Она покачала головой.
– Дело не только в бурях и ветрах. То есть, конечно, погода играла роль, но мы не могли ее предсказать. Зато хорошо знали политический климат.
– Война, – сказал Роджер, правильно истолковав мой озадаченный взгляд. – В то время… точнее, сейчас британцы устраивают торговые блокады и захватывают американские корабли. Что, если бы наш корабль потопили или захватили? Или меня завербовали бы в Британский флот, а Бри и детям пришлось бы решать, идти через камни или остаться на Ямайке или где-то еще, разыскивая меня?
– Резонно, – согласился Джейми. – Значит, вы сели на корабль в 1739 году. Ну, и как прошло плавание?
– Ужасно! Кошмарно! – враз выпалили Бри и Роджер.
Они посмотрели друг на друга и невесело рассмеялись – с нервным облегчением выживших, которые еще не совсем уверены, что спаслись.
На бриге под названием «Кермана» они отплыли из Инвернесса в Эдинбург, где пересели на «Констанцию» – маленькое торговое судно, державшее курс в Чарльстон.
– Никаких кают, – сказал Роджер. – Нас разместили в крохотном уголке в трюме, между бочками с водой и штабелями сундуков, набитых тканями: льном, муслином, шерстью и шелком. Запах тот еще – отбеливающая глина, клейстер, красители и моча, – но могло быть и хуже. В другом конце трюма люди теснились между ящиками с соленой рыбой и бочонками с джином. Из-за паров алкоголя они большую часть времени провели в отключке, насколько нам удалось разглядеть в темноте.
– Если так, им повезло, – тоскливо сказала Брианна. – По пути мы попали в целых четыре – четыре! – шторма. Не знаю, чего мы боялись больше: пойти на дно или что нас расшибет грузом. За исключением Мэнди мы все с головы до ног были в синяках: ее почти все плавание я держала на коленях, для тепла закутавшись в плащ.
Джейми слегка позеленел от одного лишь рассказа, да и меня, признаюсь, немного укачало.

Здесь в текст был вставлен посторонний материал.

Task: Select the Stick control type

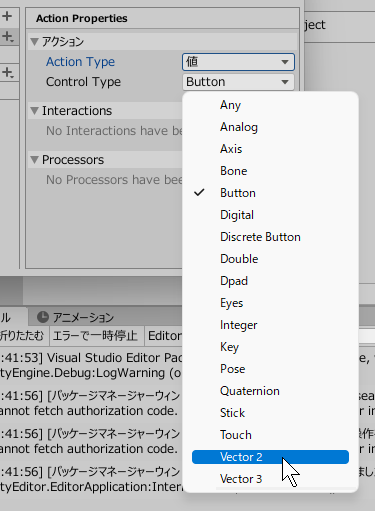Action: click(270, 413)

– Чем вы питались? – спросила я в надежде вернуть разговор на твердую почву.
– Холодной овсянкой, – пожал плечами Роджер. – В основном. Иногда холодным беконом. И репой. В избытке.
– Сырой репой? – не поверила я.
– Ой, ну перестань, – запротестовала Бри. – На вкус она как яблоки, только несладкая. Яблоки у нас тоже были, а еще изюм, морковь, вареный шпинат и горшочек соленых огурцов. Нам даже достался бочонок соленой рыбы…
– Господи, – с чувством произнес Роджер, – мне хватило одной штуки: думал, умру от жажды.
– Тебе никто не говорил вначале ее вымочить? – усмехнулся Джейми.
– Еще у нас был сыр, – сказала Бри, впрочем не слишком убедительно.
– Кстати, не такой уж плохой, если запивать джином. Вы когда-нибудь видели сырного клеща вблизи?
– Как вы их разглядели? – поинтересовался Джейми. – Я не раз бывал в трюме – там и собственных рук-то не увидишь.
– Ага, – согласился Роджер. – Конечно, открытое пламя в трюме не разрешалось, поэтому свет поступал, только когда откидывали крышку люка. То есть всякий раз, как выдавалась хорошая погода, – добавил он, пытаясь быть честным.
– И то неплохо, – сказал Джейми. – А если проголодался, сырных клещей даже не заметишь. Да и сырая репа очень питательна…
Бри издала смешок, мне же было не до веселья. Джейми иронизировал, но не шутил. Я поняла: он вспоминает долгие голодные годы в Шотландии после Каллодена и заодно время, проведенное в Ардсмуре.
– Сколько длилось плавание? – спросила я.
– Семь недель, четыре дня и тринадцать с половиной часов, – ответила Брианна. – Путешествие, слава богу, не слишком затянулось.
– Да уж, – согласился Роджер. – Однако вблизи от побережья на нас обрушился последний шторм, пришлось сойти на берег в Саванне. Я и не надеялся пересадить всю компанию, – он махнул на жену и детей, – на другой корабль. Но когда выяснилось, что до Окракока пятьсот миль… мы нашли рыболовецкое судно.